Data extract
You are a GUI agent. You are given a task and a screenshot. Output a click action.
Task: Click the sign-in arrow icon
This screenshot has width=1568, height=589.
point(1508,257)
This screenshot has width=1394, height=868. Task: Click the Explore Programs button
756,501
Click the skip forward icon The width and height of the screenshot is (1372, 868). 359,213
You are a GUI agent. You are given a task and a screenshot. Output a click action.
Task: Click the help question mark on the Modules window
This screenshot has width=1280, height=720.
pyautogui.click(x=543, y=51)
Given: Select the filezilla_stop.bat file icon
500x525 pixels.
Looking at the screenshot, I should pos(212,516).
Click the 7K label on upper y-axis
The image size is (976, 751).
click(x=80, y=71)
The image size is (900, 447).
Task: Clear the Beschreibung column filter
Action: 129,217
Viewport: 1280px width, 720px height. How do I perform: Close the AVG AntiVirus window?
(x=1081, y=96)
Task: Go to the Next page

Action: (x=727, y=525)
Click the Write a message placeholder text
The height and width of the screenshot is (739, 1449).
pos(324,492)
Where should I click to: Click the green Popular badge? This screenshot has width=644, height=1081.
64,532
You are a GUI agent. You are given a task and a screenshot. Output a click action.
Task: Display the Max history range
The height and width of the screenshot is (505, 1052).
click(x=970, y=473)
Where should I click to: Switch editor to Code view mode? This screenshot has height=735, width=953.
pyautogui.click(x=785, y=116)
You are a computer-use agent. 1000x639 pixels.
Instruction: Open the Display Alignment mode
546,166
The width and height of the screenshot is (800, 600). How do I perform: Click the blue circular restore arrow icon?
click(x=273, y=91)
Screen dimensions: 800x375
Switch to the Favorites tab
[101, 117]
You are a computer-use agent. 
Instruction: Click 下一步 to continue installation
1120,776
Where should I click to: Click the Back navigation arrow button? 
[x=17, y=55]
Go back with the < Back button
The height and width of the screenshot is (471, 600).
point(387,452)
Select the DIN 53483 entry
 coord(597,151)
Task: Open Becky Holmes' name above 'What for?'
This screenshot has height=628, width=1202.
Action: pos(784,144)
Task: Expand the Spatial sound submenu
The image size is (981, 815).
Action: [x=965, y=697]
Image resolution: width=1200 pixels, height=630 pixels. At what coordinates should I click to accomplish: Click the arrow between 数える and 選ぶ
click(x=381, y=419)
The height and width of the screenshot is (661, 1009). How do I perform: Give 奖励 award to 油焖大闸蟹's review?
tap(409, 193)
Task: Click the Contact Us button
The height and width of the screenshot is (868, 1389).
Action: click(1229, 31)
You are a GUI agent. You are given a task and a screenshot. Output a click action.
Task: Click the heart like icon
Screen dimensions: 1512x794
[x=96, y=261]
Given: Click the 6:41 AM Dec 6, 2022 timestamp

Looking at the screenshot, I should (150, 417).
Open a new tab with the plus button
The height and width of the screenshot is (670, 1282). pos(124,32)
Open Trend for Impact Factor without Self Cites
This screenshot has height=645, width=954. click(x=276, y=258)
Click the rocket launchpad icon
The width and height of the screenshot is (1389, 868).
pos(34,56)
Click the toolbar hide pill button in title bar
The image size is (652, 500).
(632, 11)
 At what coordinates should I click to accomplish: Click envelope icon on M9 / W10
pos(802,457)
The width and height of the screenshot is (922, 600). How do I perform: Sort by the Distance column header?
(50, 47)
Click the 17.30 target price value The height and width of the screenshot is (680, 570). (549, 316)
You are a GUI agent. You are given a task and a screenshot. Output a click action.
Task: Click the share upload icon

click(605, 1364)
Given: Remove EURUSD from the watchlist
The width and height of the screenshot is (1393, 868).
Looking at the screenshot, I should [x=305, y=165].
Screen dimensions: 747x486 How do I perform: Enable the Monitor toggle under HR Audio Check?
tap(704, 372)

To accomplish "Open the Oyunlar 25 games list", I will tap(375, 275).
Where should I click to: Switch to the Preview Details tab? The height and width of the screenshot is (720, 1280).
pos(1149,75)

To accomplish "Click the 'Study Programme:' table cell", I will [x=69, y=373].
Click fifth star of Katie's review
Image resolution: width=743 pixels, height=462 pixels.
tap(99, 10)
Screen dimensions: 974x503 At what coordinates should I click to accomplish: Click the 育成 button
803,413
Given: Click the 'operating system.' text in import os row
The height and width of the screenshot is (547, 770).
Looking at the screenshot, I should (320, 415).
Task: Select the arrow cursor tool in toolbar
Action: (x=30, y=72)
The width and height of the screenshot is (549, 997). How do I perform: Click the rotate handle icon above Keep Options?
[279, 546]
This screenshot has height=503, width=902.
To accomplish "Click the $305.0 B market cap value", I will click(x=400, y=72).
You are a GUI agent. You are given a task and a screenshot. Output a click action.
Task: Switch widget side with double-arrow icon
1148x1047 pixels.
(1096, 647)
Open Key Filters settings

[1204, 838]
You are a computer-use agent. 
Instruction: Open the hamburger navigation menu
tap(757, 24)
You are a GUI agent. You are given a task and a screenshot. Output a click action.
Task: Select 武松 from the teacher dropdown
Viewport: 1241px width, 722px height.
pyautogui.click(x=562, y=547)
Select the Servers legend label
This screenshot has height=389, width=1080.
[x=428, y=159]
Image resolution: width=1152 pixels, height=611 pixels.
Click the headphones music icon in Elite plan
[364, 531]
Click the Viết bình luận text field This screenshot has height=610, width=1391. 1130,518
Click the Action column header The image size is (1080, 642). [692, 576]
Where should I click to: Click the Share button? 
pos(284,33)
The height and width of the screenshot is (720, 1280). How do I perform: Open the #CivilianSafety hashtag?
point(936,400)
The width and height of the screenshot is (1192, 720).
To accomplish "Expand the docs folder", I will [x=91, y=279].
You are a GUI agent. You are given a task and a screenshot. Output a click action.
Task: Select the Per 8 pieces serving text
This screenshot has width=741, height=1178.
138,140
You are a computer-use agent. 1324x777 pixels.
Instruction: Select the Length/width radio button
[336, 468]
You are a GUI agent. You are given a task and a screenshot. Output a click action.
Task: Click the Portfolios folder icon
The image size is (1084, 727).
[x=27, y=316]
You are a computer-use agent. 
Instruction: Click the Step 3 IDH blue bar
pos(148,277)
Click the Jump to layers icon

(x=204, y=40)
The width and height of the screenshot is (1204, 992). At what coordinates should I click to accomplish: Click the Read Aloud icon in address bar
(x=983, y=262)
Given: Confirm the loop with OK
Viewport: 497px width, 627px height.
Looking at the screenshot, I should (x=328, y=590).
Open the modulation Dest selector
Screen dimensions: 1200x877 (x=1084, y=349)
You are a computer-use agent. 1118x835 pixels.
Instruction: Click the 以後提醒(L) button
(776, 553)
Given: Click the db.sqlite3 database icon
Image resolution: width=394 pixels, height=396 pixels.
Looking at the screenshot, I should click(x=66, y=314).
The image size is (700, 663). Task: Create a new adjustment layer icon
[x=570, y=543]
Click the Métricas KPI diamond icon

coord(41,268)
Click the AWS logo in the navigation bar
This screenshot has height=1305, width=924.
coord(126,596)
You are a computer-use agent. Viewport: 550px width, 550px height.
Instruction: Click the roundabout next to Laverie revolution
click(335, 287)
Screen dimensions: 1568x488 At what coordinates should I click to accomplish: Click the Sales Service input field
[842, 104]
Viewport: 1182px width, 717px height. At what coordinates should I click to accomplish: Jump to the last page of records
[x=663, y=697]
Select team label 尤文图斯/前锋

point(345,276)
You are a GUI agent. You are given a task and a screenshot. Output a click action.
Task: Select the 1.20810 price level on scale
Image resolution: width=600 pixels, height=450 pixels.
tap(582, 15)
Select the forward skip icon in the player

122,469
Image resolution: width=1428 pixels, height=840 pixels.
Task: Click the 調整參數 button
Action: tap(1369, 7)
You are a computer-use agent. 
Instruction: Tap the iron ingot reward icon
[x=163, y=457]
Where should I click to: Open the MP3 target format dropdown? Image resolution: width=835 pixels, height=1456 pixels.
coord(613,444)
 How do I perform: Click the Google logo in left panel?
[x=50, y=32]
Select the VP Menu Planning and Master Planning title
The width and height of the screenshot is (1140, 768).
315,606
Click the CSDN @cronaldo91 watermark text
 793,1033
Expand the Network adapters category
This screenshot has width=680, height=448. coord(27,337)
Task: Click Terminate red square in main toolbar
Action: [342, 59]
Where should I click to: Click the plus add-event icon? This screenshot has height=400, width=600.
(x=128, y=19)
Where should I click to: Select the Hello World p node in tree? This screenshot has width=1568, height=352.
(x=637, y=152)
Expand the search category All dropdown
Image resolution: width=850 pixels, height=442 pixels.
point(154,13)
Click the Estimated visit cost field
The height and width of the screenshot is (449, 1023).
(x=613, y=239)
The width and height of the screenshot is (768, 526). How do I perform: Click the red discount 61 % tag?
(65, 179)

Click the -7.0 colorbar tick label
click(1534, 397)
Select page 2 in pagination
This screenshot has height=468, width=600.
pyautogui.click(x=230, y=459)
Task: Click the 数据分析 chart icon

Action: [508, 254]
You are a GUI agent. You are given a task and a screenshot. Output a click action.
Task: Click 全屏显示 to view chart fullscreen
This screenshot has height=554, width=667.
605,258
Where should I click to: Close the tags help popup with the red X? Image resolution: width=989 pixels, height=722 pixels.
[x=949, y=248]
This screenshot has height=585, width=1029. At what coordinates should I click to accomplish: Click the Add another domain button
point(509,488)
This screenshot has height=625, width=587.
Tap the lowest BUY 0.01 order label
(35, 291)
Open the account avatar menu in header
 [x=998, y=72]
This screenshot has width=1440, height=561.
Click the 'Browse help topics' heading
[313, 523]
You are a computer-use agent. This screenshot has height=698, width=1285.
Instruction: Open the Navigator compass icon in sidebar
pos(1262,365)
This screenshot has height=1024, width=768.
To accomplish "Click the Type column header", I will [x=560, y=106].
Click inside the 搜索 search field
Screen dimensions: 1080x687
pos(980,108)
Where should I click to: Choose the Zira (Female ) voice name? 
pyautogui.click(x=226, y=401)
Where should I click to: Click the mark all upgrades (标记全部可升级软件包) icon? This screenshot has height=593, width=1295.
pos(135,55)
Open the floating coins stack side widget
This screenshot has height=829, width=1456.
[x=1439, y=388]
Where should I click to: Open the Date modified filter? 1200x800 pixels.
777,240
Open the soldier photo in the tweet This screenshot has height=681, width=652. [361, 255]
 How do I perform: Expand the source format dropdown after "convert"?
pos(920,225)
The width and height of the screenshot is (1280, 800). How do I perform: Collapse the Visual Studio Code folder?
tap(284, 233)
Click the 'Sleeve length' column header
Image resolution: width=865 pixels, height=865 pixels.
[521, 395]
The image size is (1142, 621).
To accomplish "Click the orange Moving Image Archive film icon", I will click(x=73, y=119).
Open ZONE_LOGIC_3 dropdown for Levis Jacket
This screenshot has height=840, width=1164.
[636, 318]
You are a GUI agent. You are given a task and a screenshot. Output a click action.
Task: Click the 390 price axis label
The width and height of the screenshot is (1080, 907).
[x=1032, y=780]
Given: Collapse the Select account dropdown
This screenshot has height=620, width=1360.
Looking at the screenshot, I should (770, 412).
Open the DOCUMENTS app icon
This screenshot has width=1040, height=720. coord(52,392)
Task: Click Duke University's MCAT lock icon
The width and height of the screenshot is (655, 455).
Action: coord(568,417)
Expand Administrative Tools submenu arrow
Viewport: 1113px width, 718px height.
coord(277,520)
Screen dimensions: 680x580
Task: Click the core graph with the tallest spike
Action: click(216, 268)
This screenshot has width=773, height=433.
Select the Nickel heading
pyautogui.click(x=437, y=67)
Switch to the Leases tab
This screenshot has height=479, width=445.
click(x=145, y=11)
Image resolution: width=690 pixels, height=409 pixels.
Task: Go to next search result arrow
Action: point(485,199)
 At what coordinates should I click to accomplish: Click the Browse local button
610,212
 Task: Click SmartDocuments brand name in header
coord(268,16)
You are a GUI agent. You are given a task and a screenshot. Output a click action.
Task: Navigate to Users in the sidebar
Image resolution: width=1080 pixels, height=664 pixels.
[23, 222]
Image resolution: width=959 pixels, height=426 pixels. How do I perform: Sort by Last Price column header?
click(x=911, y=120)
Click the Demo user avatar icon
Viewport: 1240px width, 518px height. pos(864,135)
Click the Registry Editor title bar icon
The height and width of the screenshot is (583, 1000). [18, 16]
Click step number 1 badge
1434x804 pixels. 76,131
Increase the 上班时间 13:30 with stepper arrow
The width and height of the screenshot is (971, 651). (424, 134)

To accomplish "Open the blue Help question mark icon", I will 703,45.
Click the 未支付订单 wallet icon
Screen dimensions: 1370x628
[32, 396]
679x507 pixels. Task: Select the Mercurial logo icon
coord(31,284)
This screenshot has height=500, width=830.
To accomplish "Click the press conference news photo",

What the task asks
Write the "679x507 pixels. Task: Select" line and all later lines exactly. Stop at the end of the data.

Task solution
679x507 pixels. Task: Select the Mercurial logo icon
coord(31,284)
This screenshot has height=500, width=830.
To accomplish "Click the press conference news photo",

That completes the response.